**Saved data entries**.
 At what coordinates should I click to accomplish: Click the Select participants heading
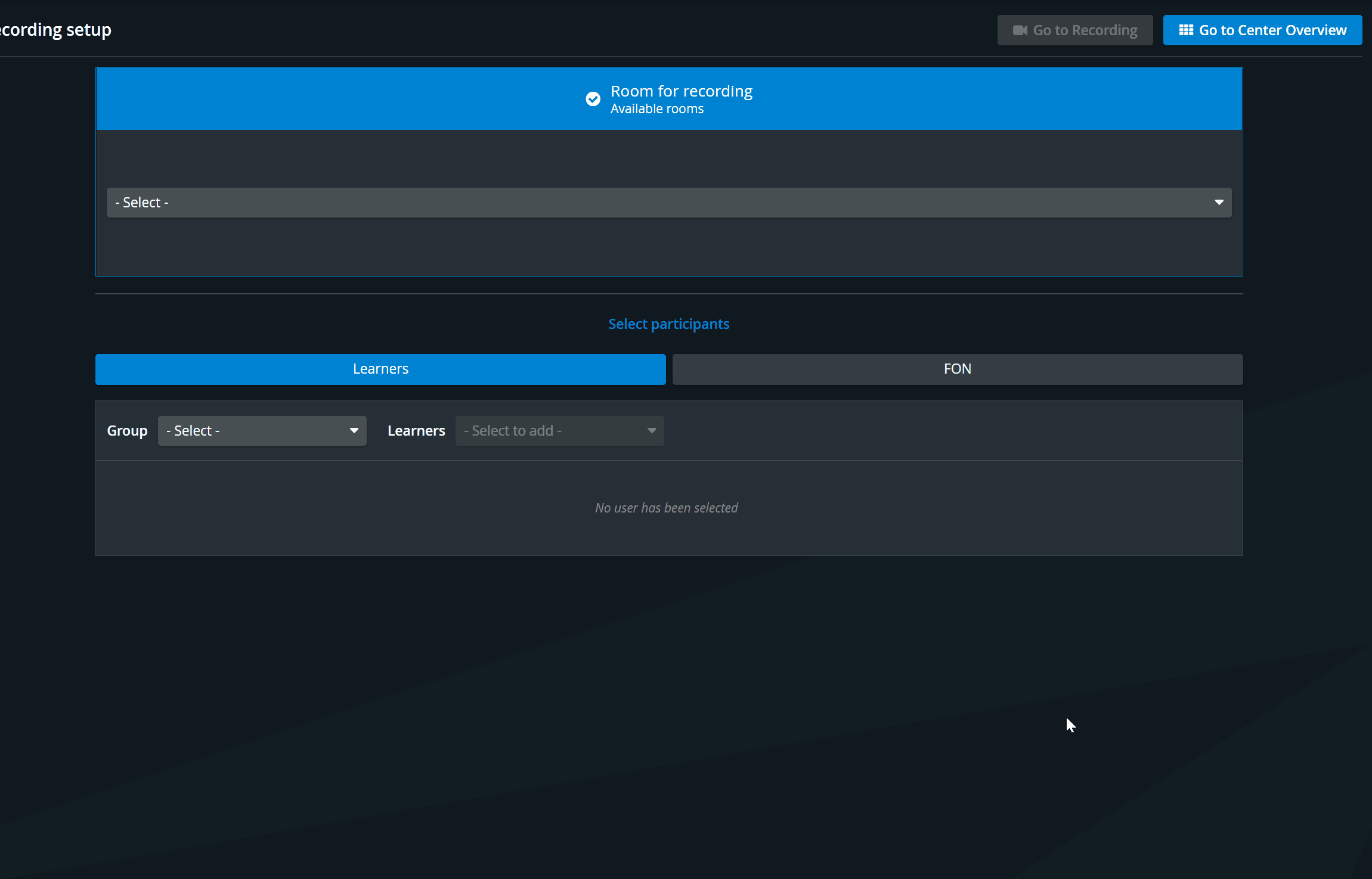[669, 324]
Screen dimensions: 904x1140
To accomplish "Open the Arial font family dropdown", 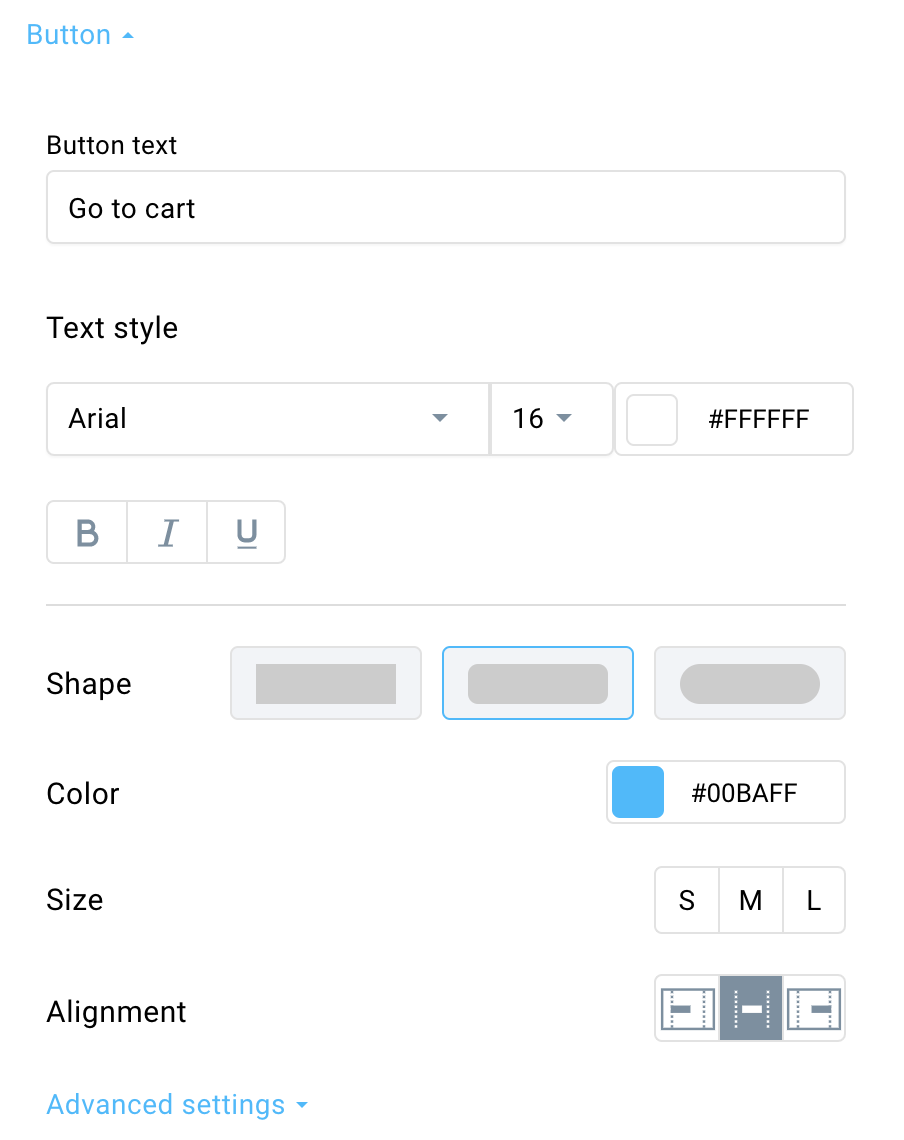I will 268,419.
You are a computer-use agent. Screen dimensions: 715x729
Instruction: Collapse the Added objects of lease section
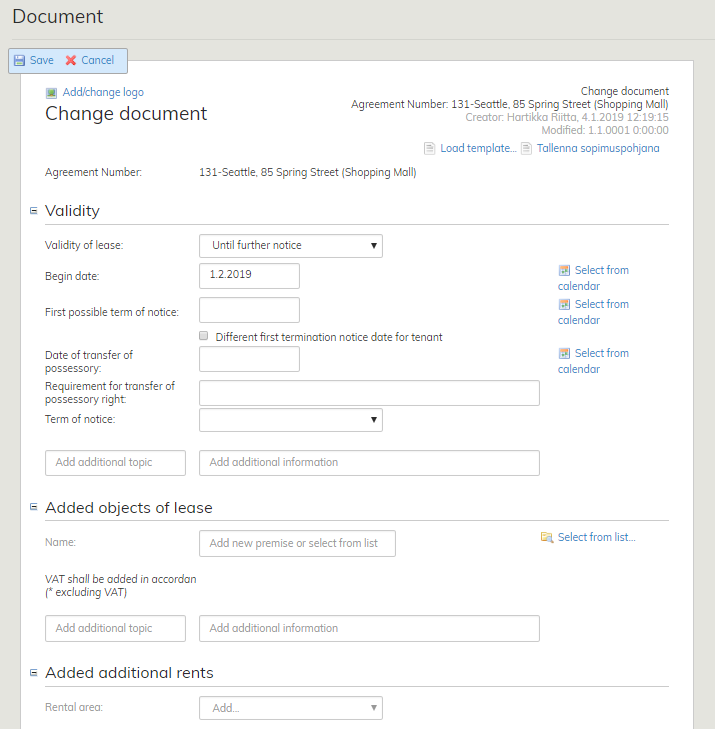click(x=33, y=507)
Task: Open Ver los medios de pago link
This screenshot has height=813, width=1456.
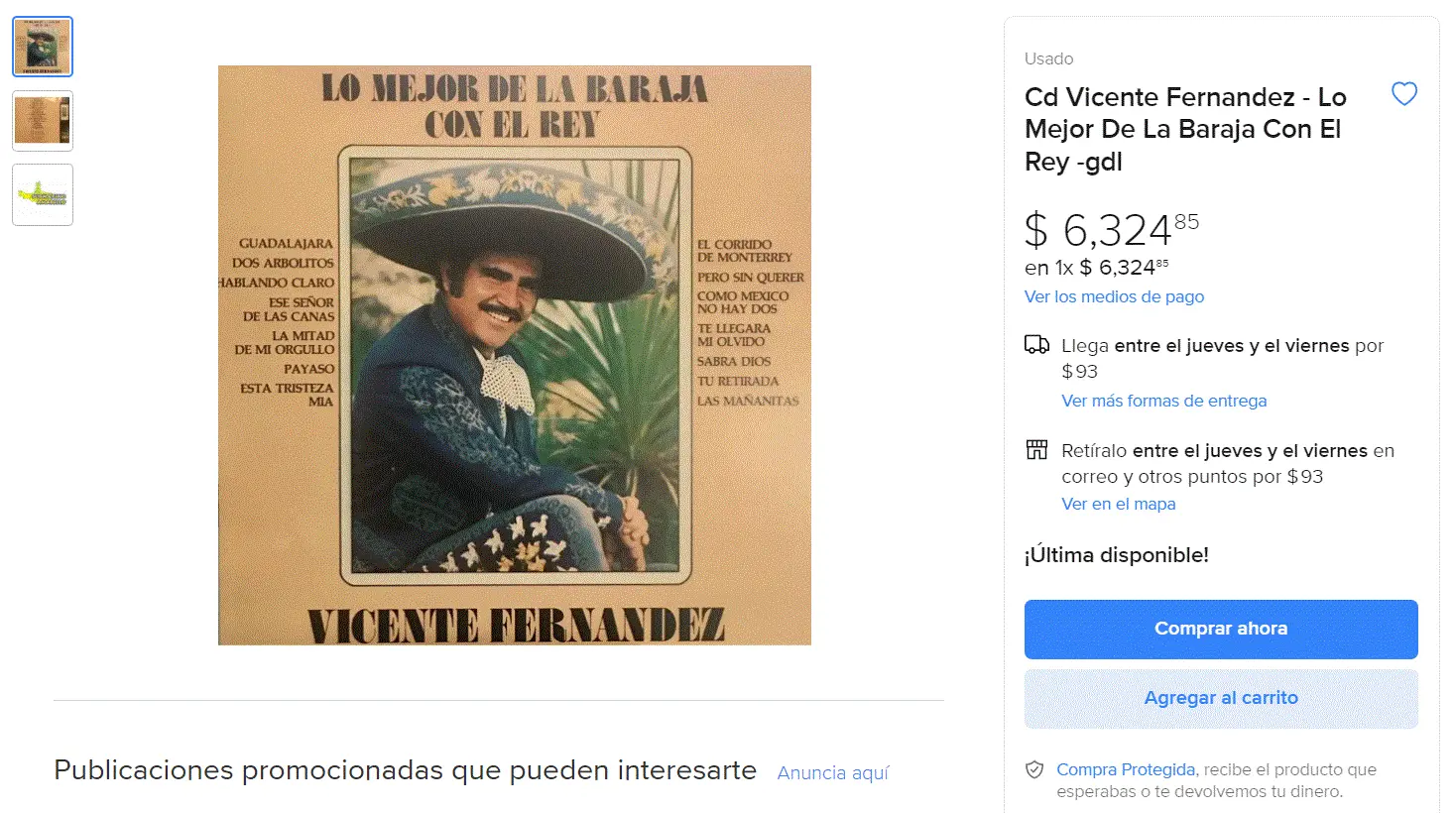Action: click(x=1114, y=296)
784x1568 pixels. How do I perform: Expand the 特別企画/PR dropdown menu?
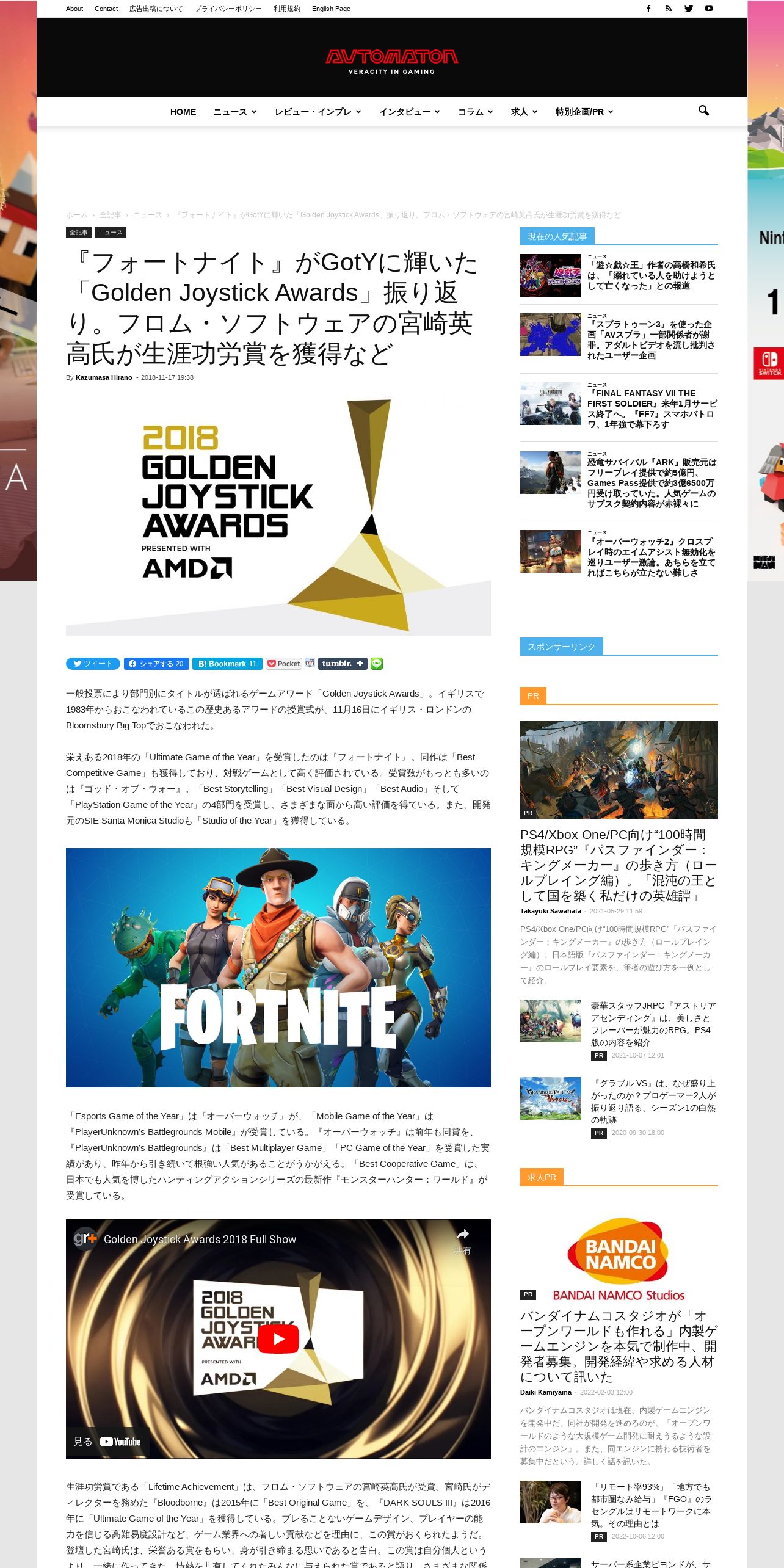click(x=584, y=112)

**GOAL OF THE EXERCISE**. Every line above holding the string "dimensions" should be listed.

**OUTPUT OF THE EXERCISE**.
Screen dimensions: 904x1140
You are a computer-use agent. Screen dimensions: 715x729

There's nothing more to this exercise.